Né en 1943, Gerhard Grossglauser a d’abord travaillé aux CFF, en dernier lieu au service juridique. Il a ensuite été directeur de la Fondation Cerebral à Berne de 1972 à 2006. Il a été le président de la Société Suisse des Professionnels de Fundraising (SSPF) de 1994 à 2006. Aujourd’hui en retraite active, il continue de conseiller des ONG et préside entre autres deux fondations donatrices.


Swissfundraising : créée il y a 25 ans

« Le montant de la cotisation (250 francs par an) ne doit pas rebuter, mais en même temps être fixé afin que seules les personnes réellement intéressées s’affilient. Le futur nombre de membres est estimé à 200 environ. » Voilà ce que stipule le compte rendu de création du 31 mai 1994 de la Société Suisse des Professionnels de Fundraising (SSPF), devenue par la suite Swissfundraising.

Une femme et huit hommes se sont à l’époque réunis à Berne pour fonder l’association et ont convoqué le premier comité dans la foulée : outre le président Gerhard Grossglauser, il comprenait Barbara Crole, Peter Franken, Sibylle Grosjean, Martin Hürzeler, Hildegard Jutz et Josef Lauber. Bruno Fäh a été nommé directeur (en parallèle de son activité principale).
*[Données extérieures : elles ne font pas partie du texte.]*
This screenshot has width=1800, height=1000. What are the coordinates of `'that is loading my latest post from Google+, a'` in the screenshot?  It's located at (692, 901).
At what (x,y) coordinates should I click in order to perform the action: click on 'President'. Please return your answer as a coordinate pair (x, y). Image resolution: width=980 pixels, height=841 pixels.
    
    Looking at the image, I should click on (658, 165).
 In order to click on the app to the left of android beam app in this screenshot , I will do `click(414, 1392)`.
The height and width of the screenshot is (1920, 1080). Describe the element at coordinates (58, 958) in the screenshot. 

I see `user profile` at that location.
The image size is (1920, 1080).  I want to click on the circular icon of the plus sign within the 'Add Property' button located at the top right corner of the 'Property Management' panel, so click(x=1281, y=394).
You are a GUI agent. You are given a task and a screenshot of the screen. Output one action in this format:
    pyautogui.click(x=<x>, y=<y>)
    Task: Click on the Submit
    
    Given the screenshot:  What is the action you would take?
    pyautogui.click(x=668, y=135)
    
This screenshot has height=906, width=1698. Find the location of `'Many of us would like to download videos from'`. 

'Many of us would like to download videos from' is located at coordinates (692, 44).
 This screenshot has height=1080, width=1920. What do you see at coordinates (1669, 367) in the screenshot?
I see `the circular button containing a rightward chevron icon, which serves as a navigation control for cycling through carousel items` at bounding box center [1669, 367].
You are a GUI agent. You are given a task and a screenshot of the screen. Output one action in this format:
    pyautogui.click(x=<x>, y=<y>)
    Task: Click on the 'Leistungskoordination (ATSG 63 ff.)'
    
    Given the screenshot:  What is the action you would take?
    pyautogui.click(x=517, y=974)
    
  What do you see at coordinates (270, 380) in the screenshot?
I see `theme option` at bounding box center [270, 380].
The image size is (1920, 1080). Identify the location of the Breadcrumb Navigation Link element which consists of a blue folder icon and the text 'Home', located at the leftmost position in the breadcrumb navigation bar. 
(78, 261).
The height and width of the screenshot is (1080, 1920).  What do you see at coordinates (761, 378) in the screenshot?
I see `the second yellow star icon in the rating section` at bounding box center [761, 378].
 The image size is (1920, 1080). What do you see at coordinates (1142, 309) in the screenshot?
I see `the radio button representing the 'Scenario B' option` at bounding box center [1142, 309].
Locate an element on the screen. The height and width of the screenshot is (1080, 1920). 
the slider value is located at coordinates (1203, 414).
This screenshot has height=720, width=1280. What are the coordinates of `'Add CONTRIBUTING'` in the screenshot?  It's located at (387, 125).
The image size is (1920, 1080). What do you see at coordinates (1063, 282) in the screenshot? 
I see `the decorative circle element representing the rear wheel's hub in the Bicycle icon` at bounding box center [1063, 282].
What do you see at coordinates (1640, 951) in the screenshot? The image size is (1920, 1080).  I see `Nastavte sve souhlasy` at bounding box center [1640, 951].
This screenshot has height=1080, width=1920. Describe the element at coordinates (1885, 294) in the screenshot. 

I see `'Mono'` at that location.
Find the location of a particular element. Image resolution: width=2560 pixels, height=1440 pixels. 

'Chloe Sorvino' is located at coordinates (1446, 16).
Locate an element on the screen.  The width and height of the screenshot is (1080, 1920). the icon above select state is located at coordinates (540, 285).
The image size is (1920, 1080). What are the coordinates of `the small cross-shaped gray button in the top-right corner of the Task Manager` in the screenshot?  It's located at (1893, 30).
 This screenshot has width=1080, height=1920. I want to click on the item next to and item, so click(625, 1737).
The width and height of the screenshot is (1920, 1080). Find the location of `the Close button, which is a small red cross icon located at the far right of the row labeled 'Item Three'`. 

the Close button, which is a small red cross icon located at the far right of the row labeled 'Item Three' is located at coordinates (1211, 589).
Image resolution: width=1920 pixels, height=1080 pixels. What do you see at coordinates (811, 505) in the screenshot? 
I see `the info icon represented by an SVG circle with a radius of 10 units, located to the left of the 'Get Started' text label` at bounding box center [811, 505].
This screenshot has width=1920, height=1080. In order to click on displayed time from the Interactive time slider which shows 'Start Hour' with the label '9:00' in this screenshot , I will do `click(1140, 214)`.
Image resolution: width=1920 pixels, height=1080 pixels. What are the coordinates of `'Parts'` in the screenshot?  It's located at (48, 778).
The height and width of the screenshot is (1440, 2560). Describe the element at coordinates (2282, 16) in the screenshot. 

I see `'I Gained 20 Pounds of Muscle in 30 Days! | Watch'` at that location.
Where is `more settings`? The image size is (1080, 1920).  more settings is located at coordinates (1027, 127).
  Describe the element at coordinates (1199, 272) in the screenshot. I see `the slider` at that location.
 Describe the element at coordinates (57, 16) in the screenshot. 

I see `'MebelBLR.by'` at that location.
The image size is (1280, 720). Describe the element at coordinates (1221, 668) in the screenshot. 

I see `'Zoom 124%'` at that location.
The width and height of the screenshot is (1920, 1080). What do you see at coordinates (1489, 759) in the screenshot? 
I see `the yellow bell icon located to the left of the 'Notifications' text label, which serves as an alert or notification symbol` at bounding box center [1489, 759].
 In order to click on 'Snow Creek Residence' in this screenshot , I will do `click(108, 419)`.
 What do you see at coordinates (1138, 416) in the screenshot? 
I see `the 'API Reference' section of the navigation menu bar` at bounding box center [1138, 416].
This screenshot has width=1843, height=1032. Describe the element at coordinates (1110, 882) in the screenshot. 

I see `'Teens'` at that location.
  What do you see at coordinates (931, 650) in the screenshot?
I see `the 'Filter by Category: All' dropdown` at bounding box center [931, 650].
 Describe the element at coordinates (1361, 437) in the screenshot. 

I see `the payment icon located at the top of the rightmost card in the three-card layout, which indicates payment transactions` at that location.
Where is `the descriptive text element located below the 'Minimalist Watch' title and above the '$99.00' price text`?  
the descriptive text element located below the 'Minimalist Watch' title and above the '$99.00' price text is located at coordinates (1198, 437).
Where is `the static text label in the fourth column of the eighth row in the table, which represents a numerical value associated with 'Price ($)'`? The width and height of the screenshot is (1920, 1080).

En amont de la création, le groupe de travail avait rédigé un document cadre et des statuts. Le compte rendu précise que « l’anglicisme fundraising a suscité une brève discussion, mais que toutes les personnes présentes l’ont jugé adéquat ». Une définition de la notion de « professionnels de fundraising » a volontairement été omise. On peut lire à ce propos : « Une définition trop restrictive n’est ni souhaitable, ni nécessaire, puisque le comité décide dans tous les cas de l’admission de nouveaux membres. » Les fondatrices et fondateurs ont également pris une autre décision de principe : « En réponse à une question, il est expressément confirmé que la SSPF est également ouverte aux membres étrangers. »

Si, 25 ans plus tard, la cotisation annuelle n’a augmenté que de 40 francs, l’association compte désormais plus de 750 membres. Et Gerhard Grossglauser, son premier président, en fait partie, tout comme trois autres membres du comité initial.